··· Data ···

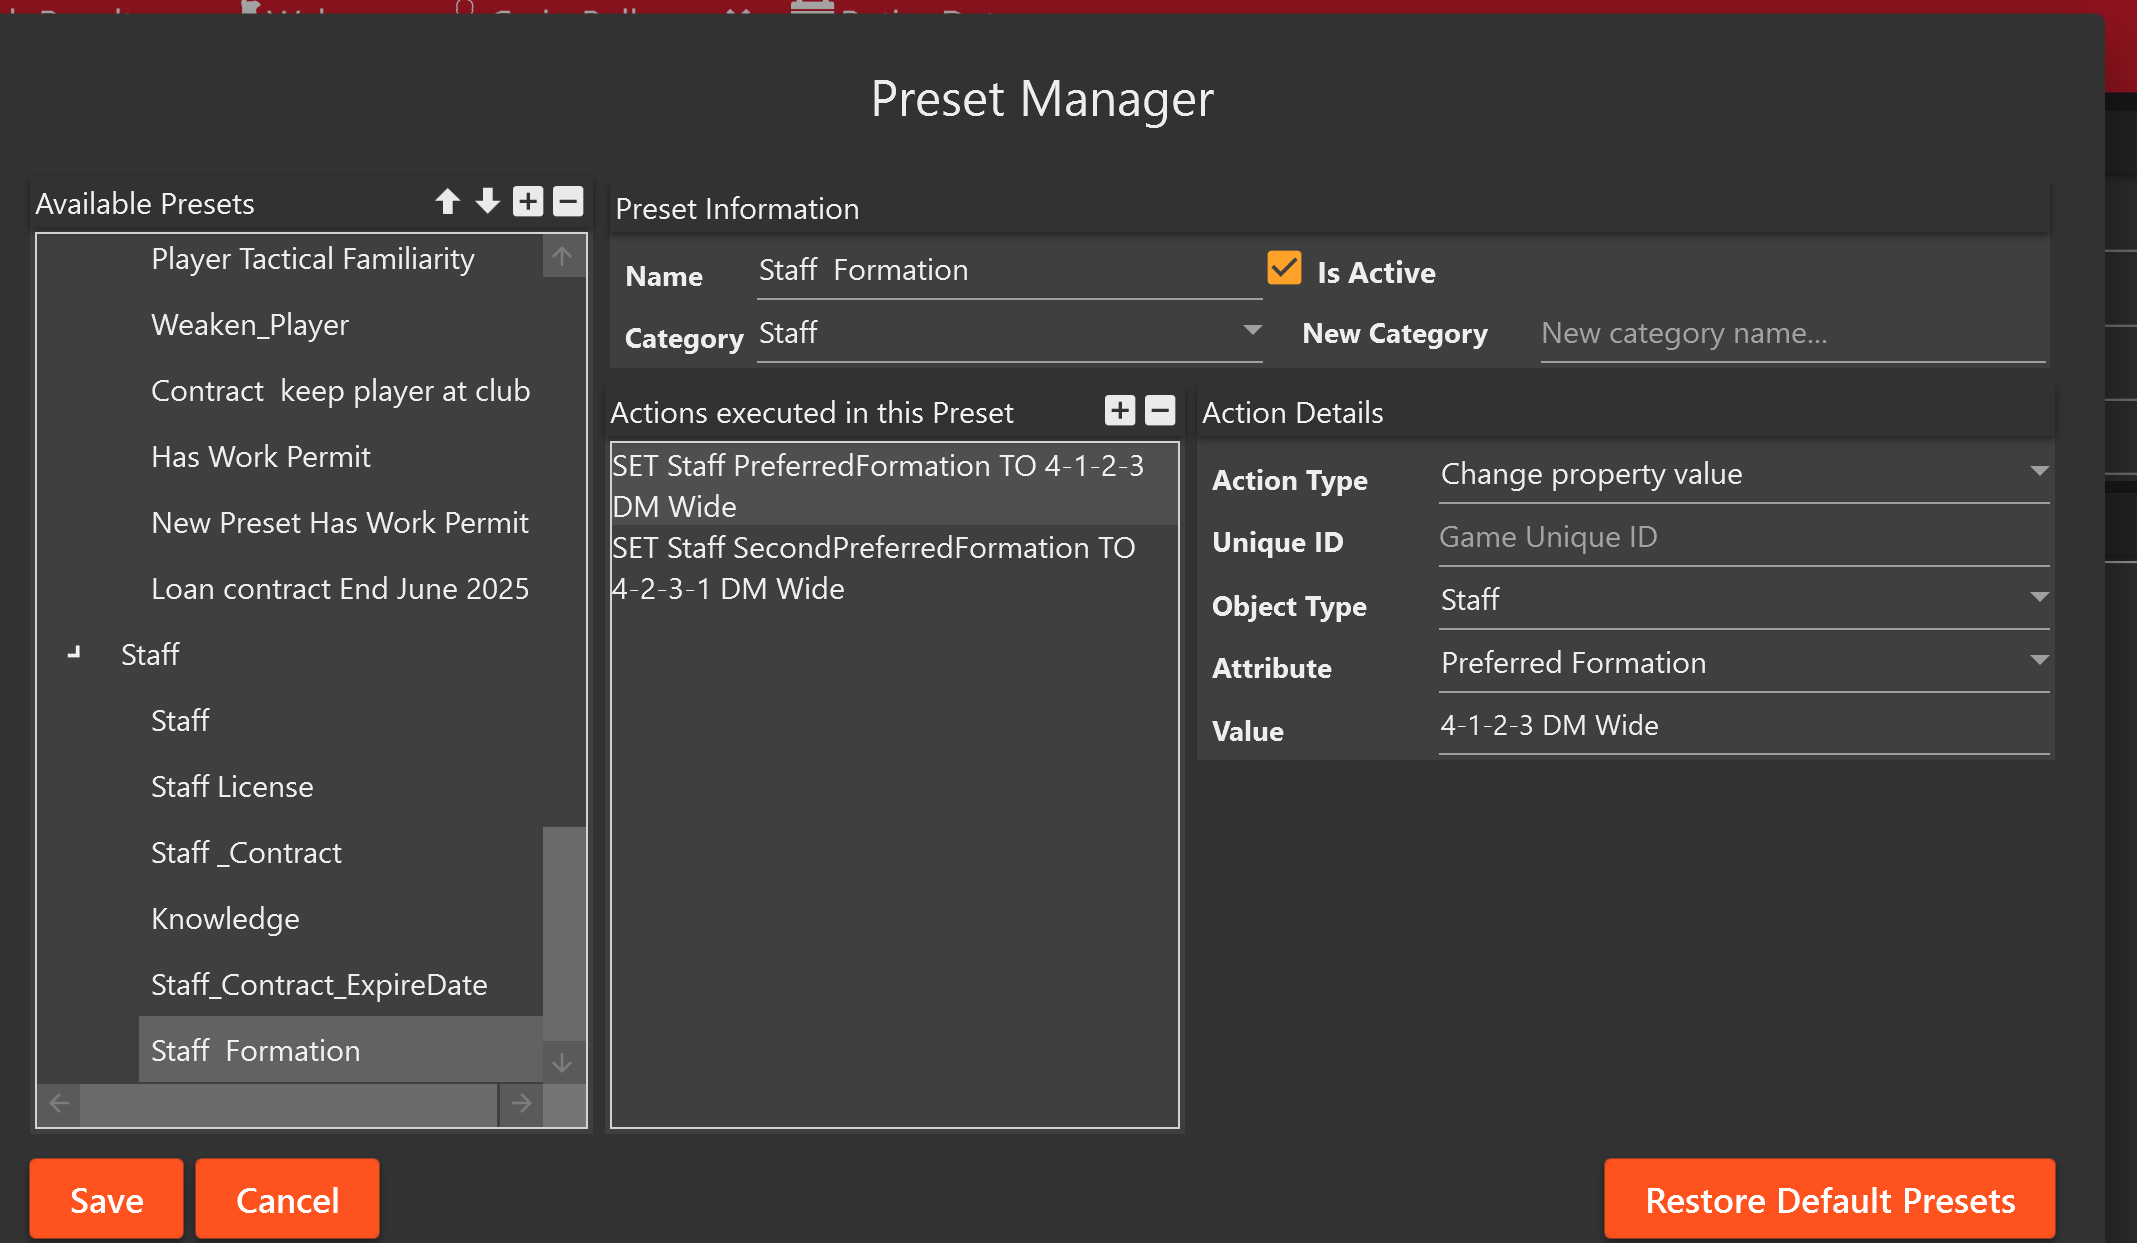
Task: Add a new action to this preset
Action: 1120,410
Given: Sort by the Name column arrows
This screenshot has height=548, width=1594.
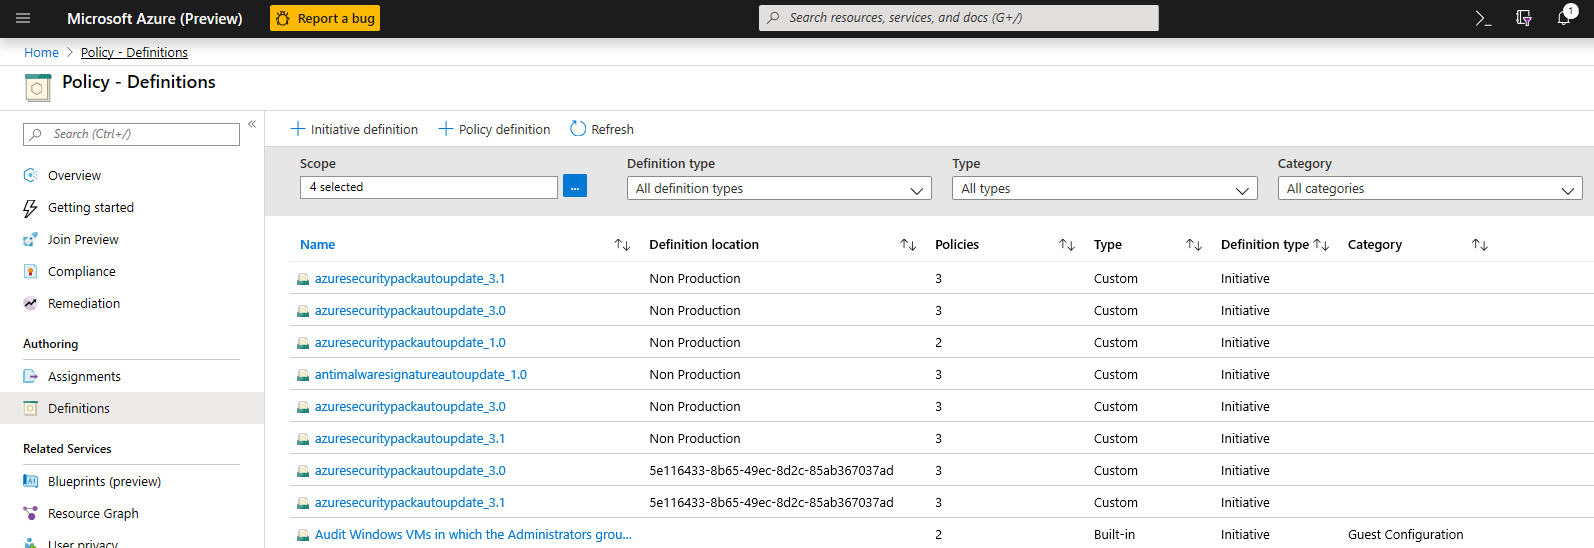Looking at the screenshot, I should (x=622, y=245).
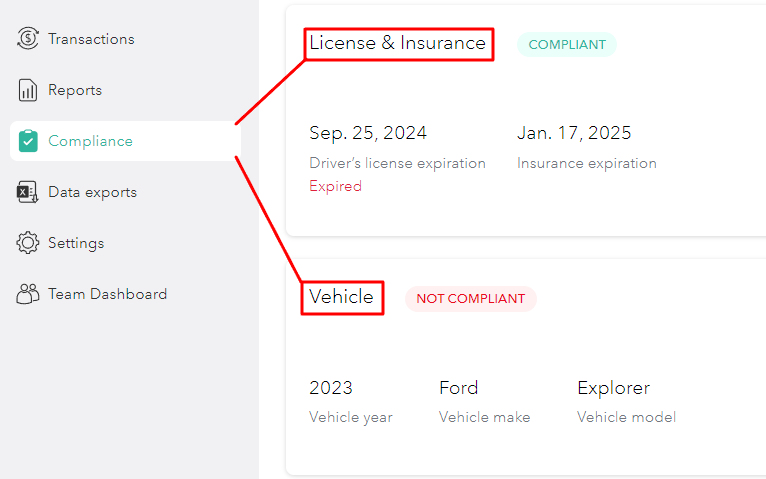The height and width of the screenshot is (479, 766).
Task: Select the Compliance sidebar item
Action: pos(90,141)
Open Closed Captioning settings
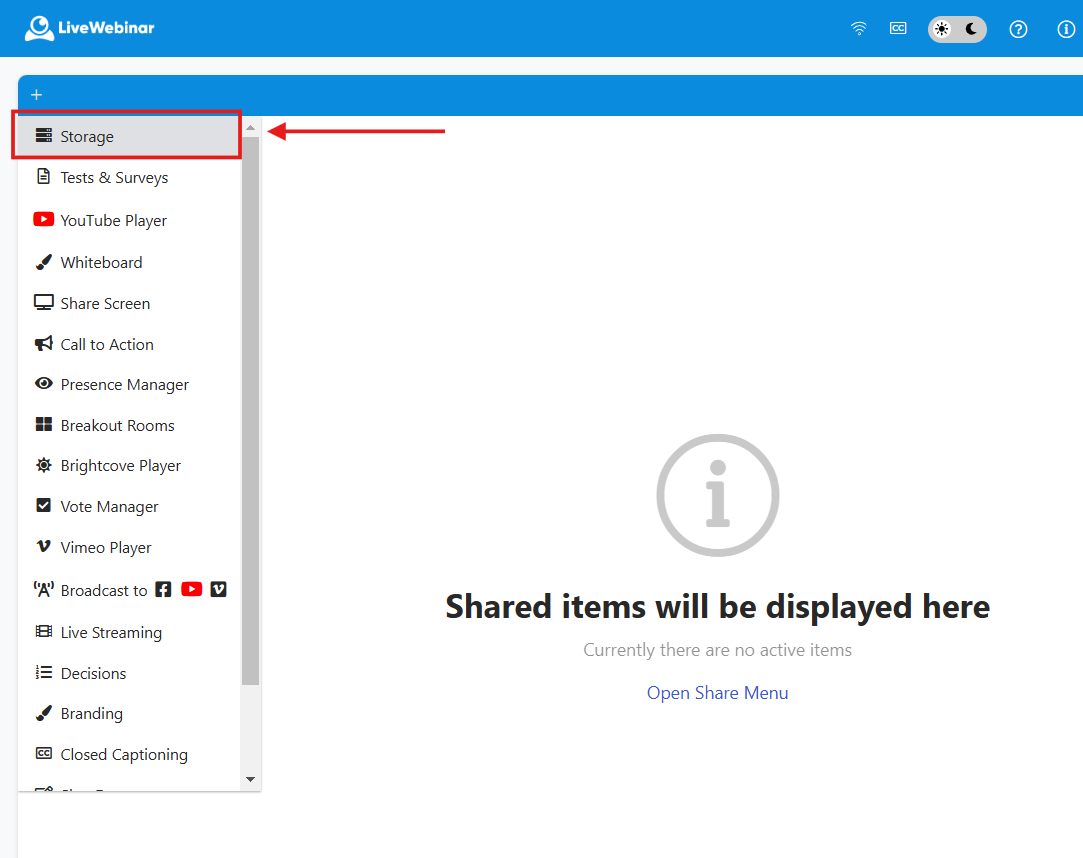1083x858 pixels. (123, 754)
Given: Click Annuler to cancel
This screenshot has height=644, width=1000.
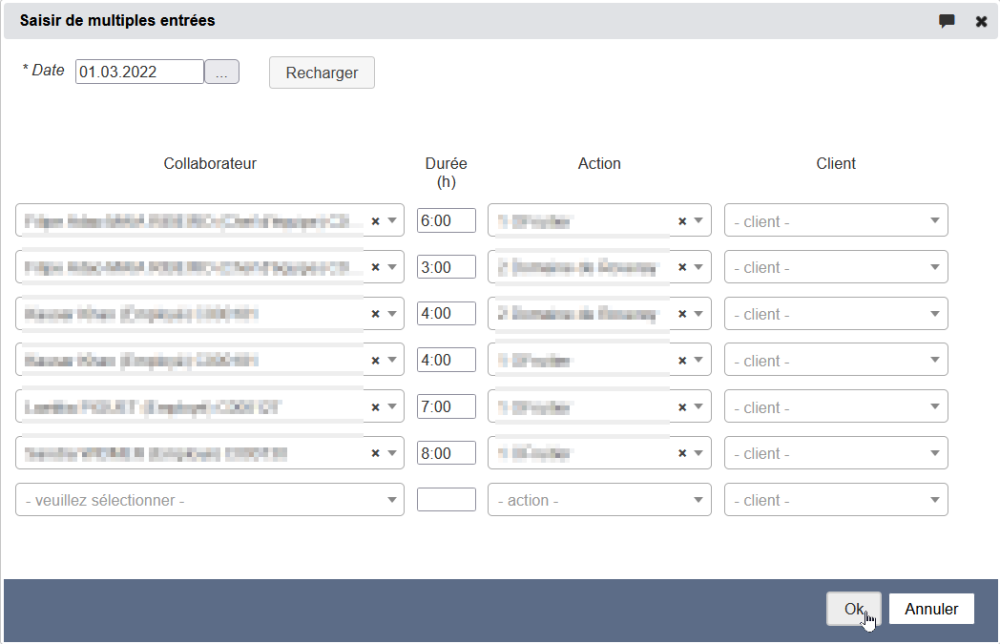Looking at the screenshot, I should click(x=931, y=609).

···

Exercise aim: Only the lines with the string "Given" are wanted; pick them out of the records above and copy them.

Task output:
Given: Sort by the Name column arrows
Given: Click Annuler to cancel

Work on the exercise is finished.